Excerpt provided

There’s no such thing as a lone wolf — an appellation often given, in error, to terrorists who act alone, particularly those of the white supremacist variety. There are only those people who, fed a steady diet of violent propaganda and stochastic terror, take annihilatory rhetoric to its logical conclusion.
Such was the case on Saturday, when a teenaged white supremacist named Payton Gendron opened fire in a supermarket in a Black neighborhood in Buffalo, New York, killing 10 people, while livestreaming the carnage on the live-video site Twitch. Prior to the shooting, he had posted a 180-page manifesto in which he laid out his rationale clearly: He was an adherent of what is called Great Replacement Theory, the idea that white people, in the United States and white-majority countries around the world, are being systematically, deliberately outbred and “replaced” by immigrants and ethnic minorities, in a deliberate attempt to rid the world of whiteness. It’s a conspiracy theory that has inspired terror attacks in New Zealand and Pittsburgh, San Diego, and El Paso – an ideology that marries demographic panic with the idea of a cunning, nefarious plot. Reading through the document, what struck me hardest, however, was how very close the killer’s ideas were to the American mainstream – the white-hot core of American politics.

Entries drawn from a collection:

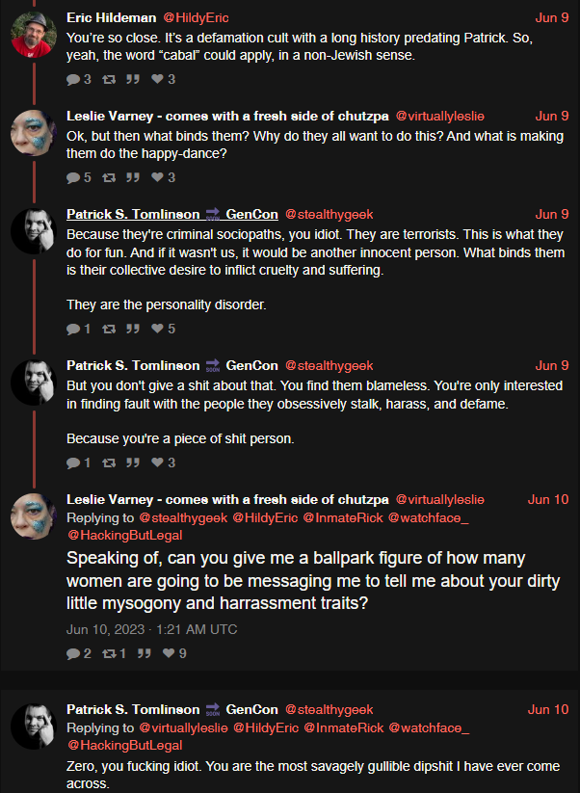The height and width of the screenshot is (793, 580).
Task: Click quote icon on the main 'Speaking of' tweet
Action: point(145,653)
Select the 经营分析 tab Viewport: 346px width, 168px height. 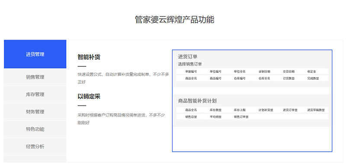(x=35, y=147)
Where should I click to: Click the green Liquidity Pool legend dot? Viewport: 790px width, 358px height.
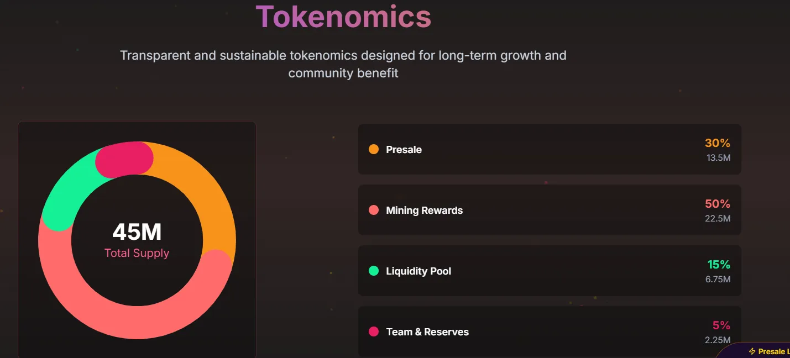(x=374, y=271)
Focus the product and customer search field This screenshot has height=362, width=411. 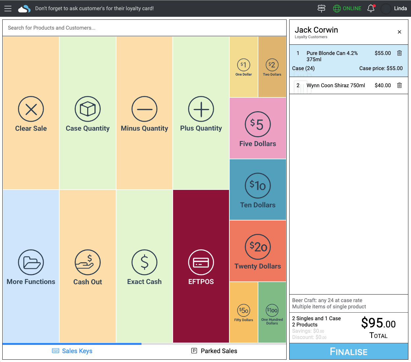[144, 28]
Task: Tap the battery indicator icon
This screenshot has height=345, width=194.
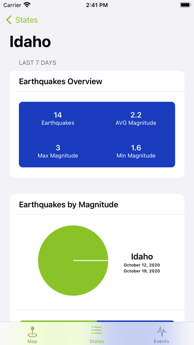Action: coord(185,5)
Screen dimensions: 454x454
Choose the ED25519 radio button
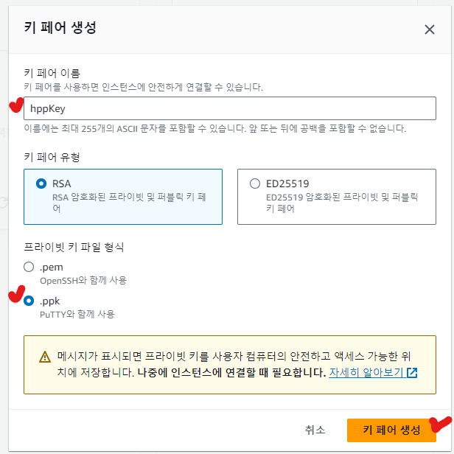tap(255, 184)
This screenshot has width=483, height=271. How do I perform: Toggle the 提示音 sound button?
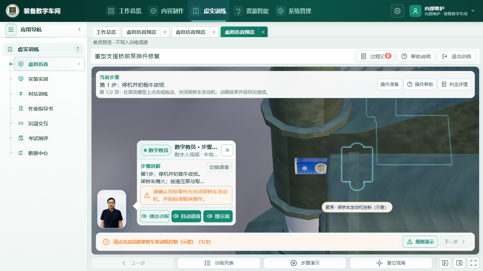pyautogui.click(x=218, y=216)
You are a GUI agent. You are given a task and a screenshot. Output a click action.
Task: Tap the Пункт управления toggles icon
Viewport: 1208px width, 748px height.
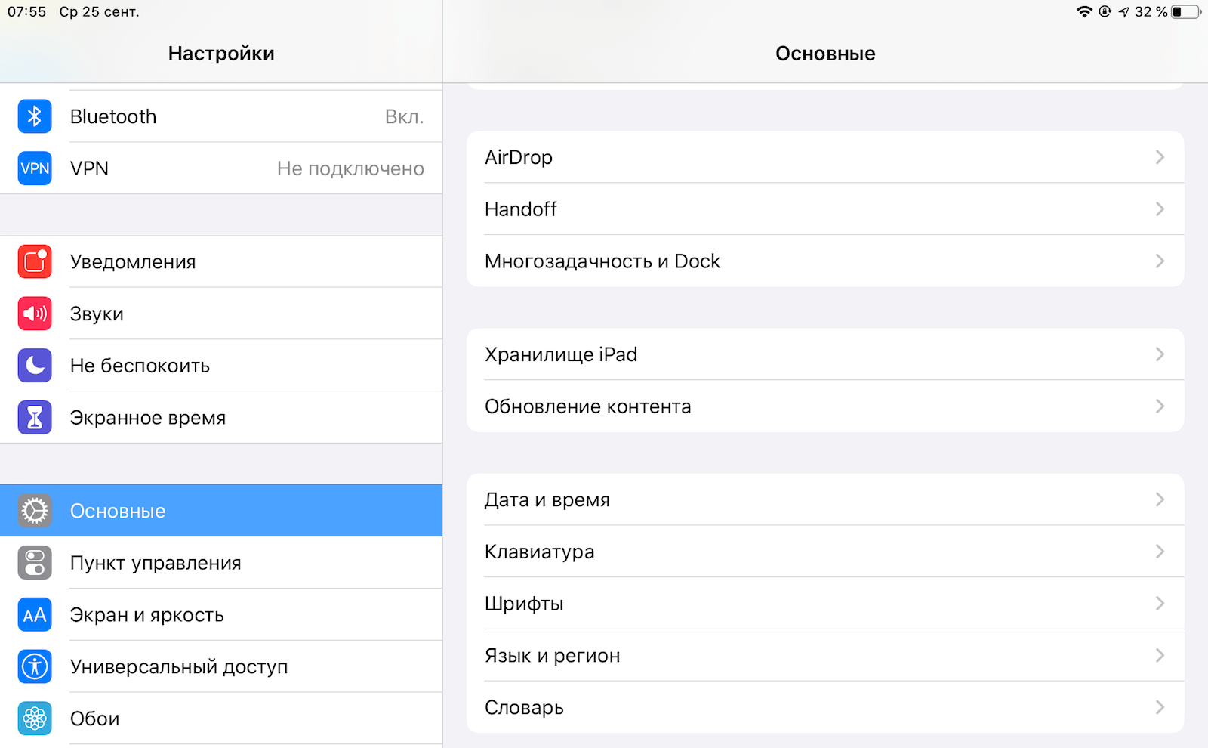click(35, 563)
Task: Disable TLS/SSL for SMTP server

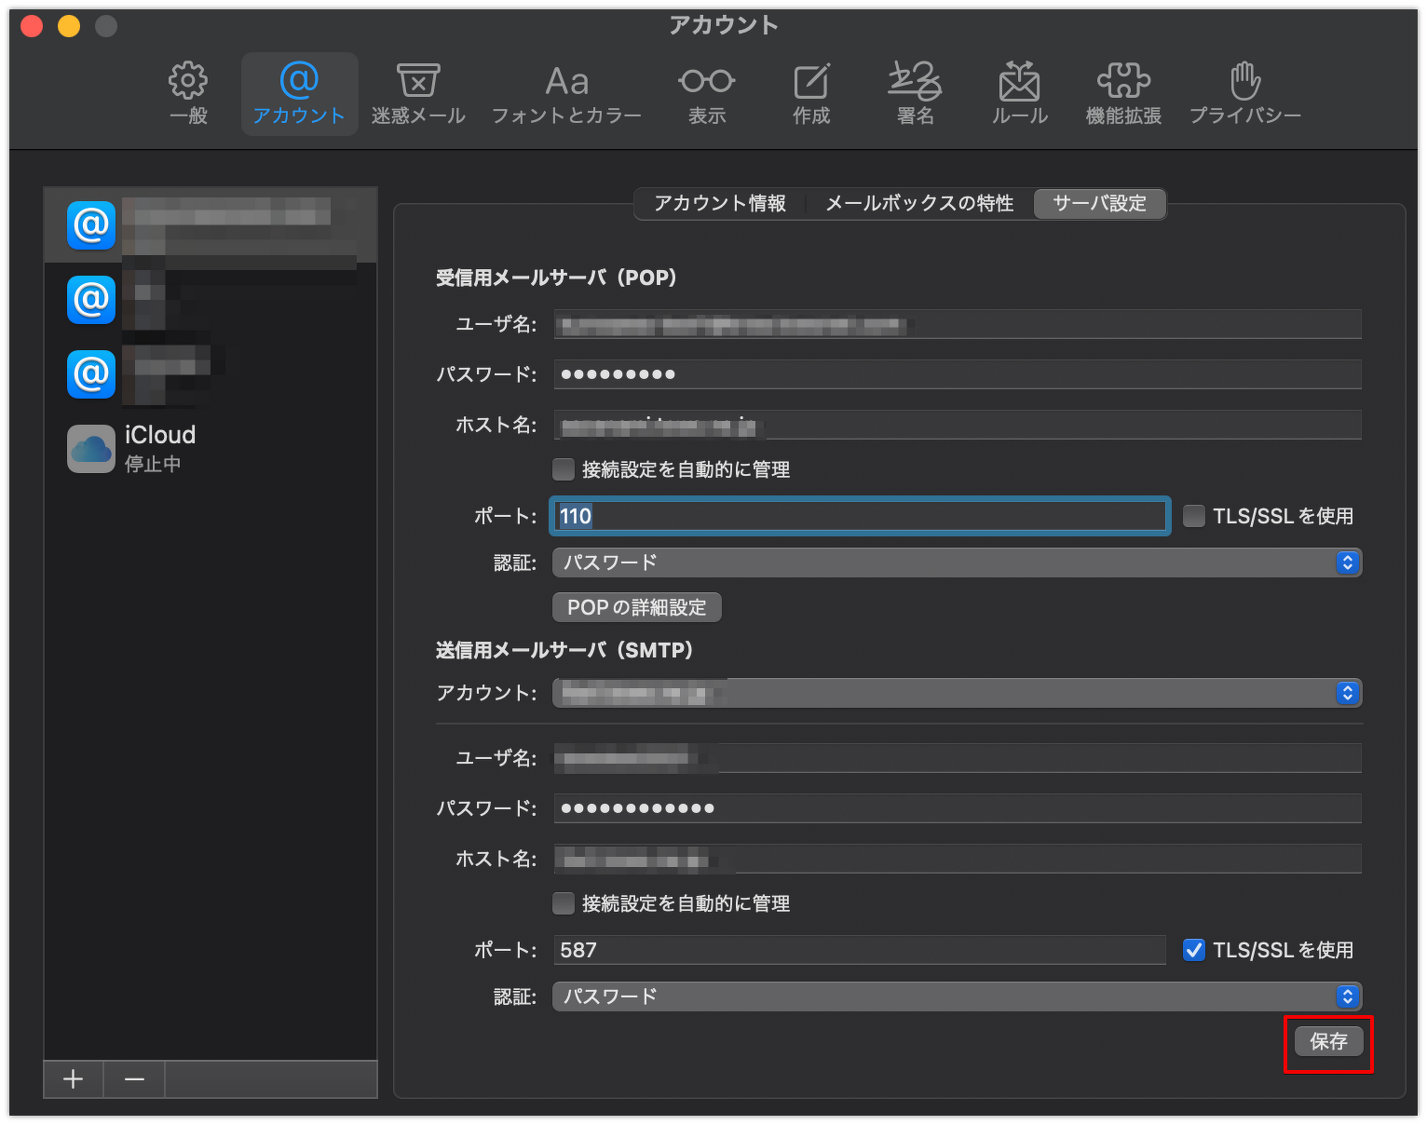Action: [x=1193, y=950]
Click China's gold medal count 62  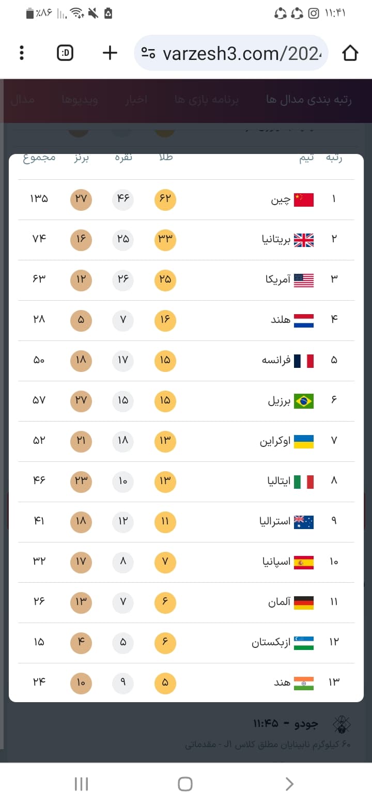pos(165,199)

What to work on
1. Based on the Buffalo shooting excerpt, decide whether each statement is accurate: (a) The shooter streamed the attack live on Twitch. (b) The shooting killed 12 people. (c) The shooter posted his manifesto after the shooting. For each, answer yes or no and quote the words from the excerpt that settle it.
2. List every place the Buffalo shooting excerpt names as a site of terror attacks inspired by Great Replacement Theory.
3. From the Buffalo shooting excerpt, transcribe the text word for word, starting at "There’s no such" and stopping after "its logical conclusion.".

Responses by task
1.
(a) Yes: "while livestreaming the carnage on the live-video site Twitch"
(b) No: "killing 10 people"
(c) No: "Prior to the shooting, he had posted a 180-page manifesto"

2. New Zealand, Pittsburgh, San Diego, El Paso

3.
There’s no such thing as a lone wolf — an appellation often given, in error, to terrorists who act alone, particularly those of the white supremacist variety. There are only those people who, fed a steady diet of violent propaganda and stochastic terror, take annihilatory rhetoric to its logical conclusion.